Lydon’s motivation may have been political, and Pugh’s creative (the designer has never bowed down to commerciality), but what both have in common is a sense of rebellion; presenting something as cheap as a trash bag on the Fall 2013 Paris Fashion Week stage – and inside one of the city’s finest hotels, the Hôtel Saloman de Rothschild – takes balls.

The Metropolitan Museum of Art’s current show Punk: Chaos to Couture and its accompanying book, attempt to explore the synergies between punk’s Seventies counter-cultural origins and its subsequent and continued influence on the fashion industry. Designs by early punk supporters Vivienne Westwood and Zandra Rhodes sit alongside the work of current designers like Moschino, Versace, Junya Watanabe and Christopher Kane who have channeled punk’s signature aesthetics – safety pins, tartan, ripped, torn and deconstructed fabrics – in recent collections.

Look to the Fall 2013 catwalks and it’s punk’s f**k-off attitude that prevails, in Givenchy’s mismatched recycled plaids and leathers, Clements Ribeiro’s butch-y black kilt-buckled coats and Holly Fulton’s boyish suits and insignia badges.

But those who were present and active in punk’s inception are giving an 'up yours' to this contemporary ratification of the chaotic artistic movement as an on-trend style: the sight of super-(and super polished)models Gisele Bundchen and Anja Rubik in spliced chainmail Anthony Vaccarello mini dresses or the Twittering tattooed Miley Cyrus in a Marc Jacobs fishnet body-stocking complete with platinum spiked crop at Punk’s red carpet opening, won’t do much to court the critics, either.

“It came from kids on the street, doing it yourself,” Lydon writes in the exhibition’s accompanying book. “The trouble is that punk got co-opted, and distorted by the media. People find it hard to get away from the clichés, from the popularized Eighties version of punk, and it became a stereotype.”

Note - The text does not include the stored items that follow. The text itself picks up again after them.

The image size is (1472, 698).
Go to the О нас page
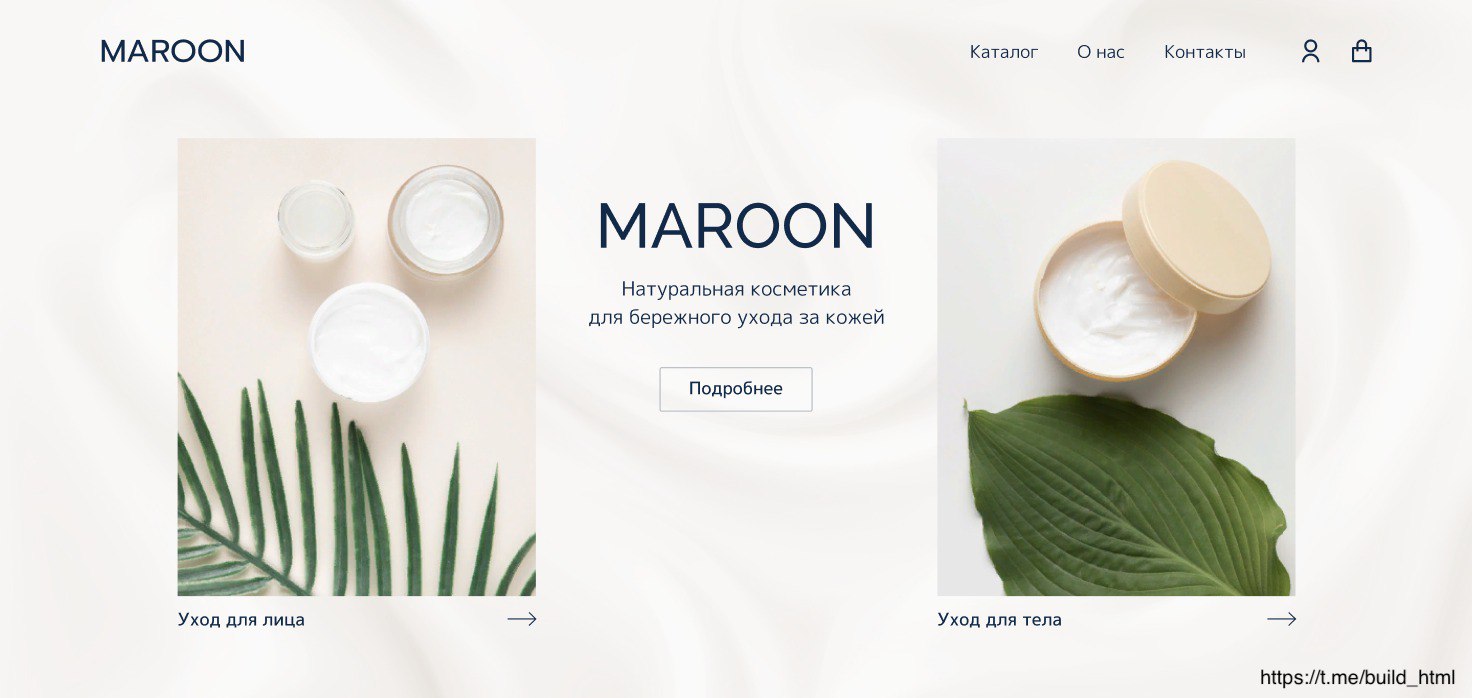[x=1101, y=52]
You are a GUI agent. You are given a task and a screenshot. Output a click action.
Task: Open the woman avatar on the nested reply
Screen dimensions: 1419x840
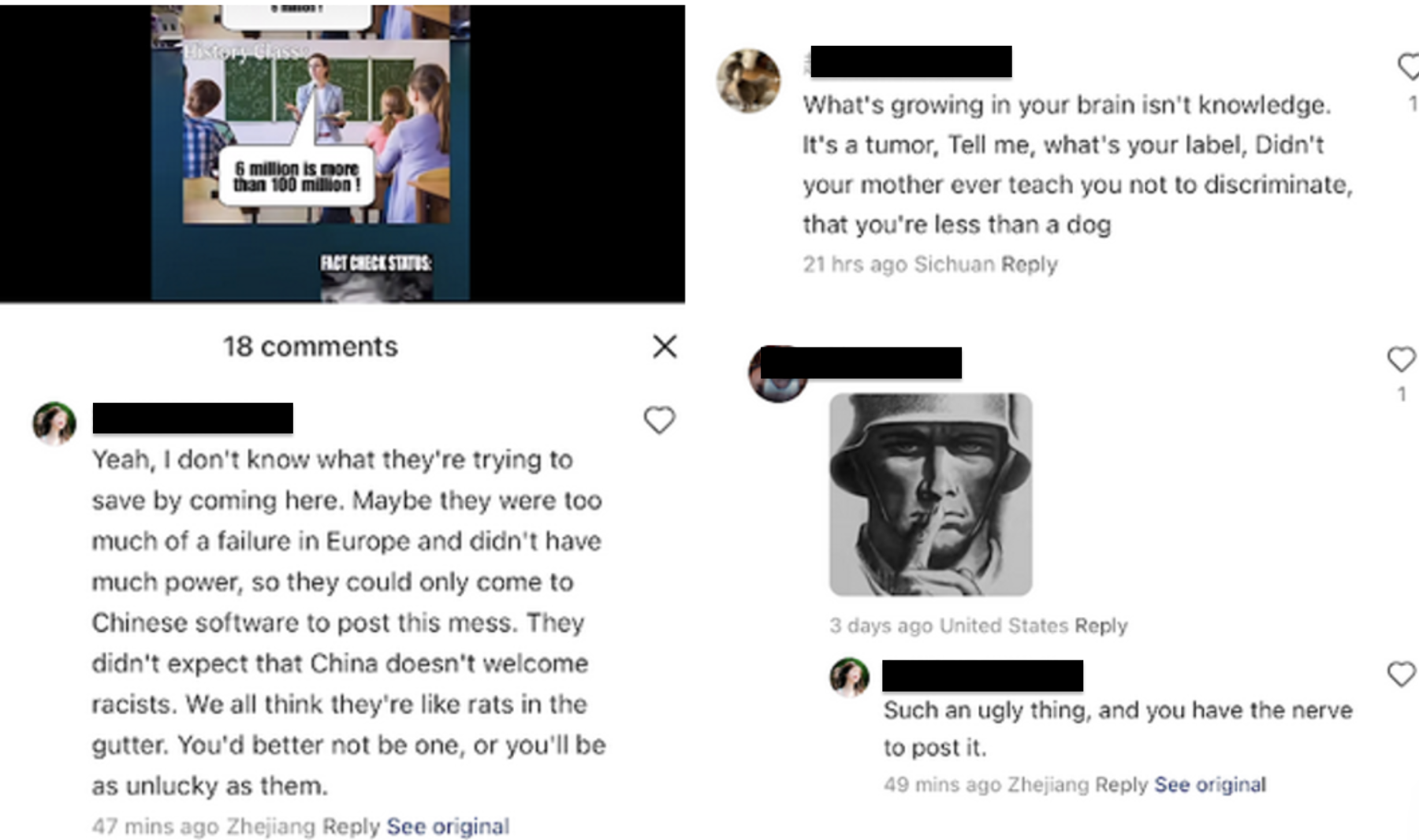click(850, 678)
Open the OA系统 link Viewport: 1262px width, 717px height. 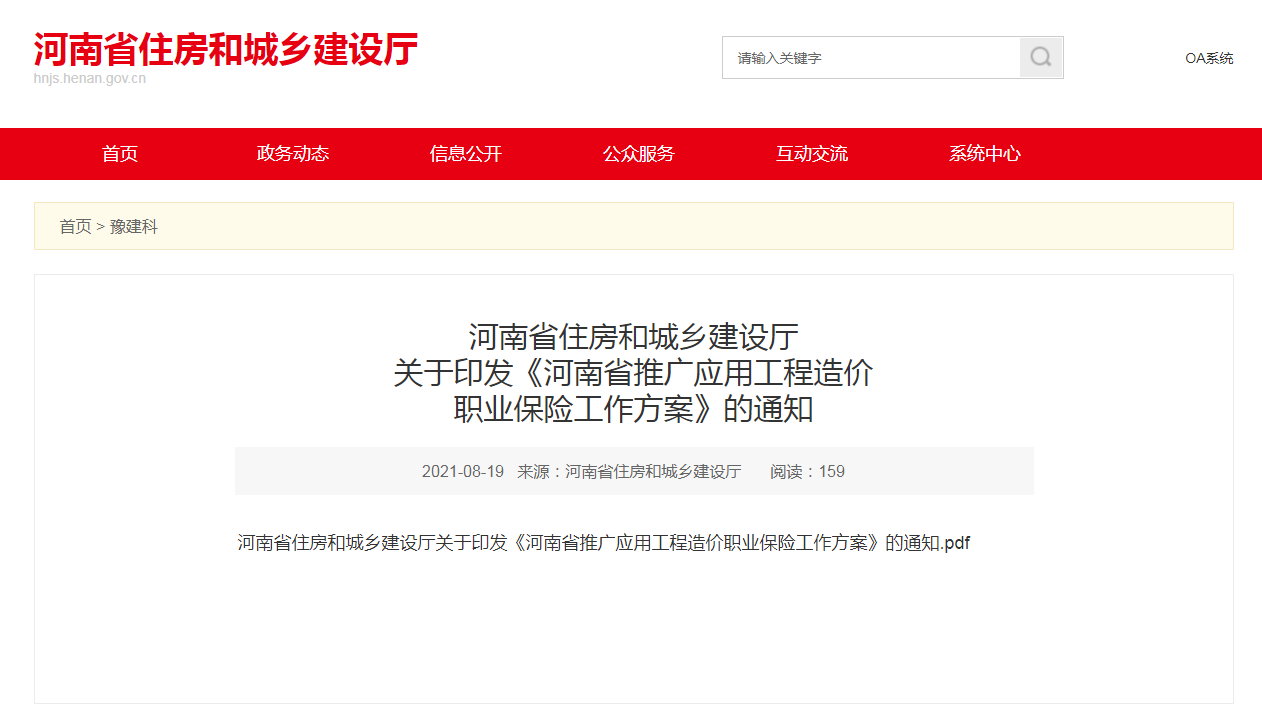tap(1209, 58)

Dig too deep and fashion’s latest revival misses the point entirely: Carefully placed safety pins on a designer dress and goth-y make-up does little to echo punk’s initial meaning. But viewed simply as an acknowledgement, a light-hearted celebration of a movement that spawned a decade of cool fashion (and even cooler music) and it seems silly to grumble. After all, seasons are short-lived and as quickly as darkness descended for Fall, light will no doubt flood the Spring 2014 catwalks.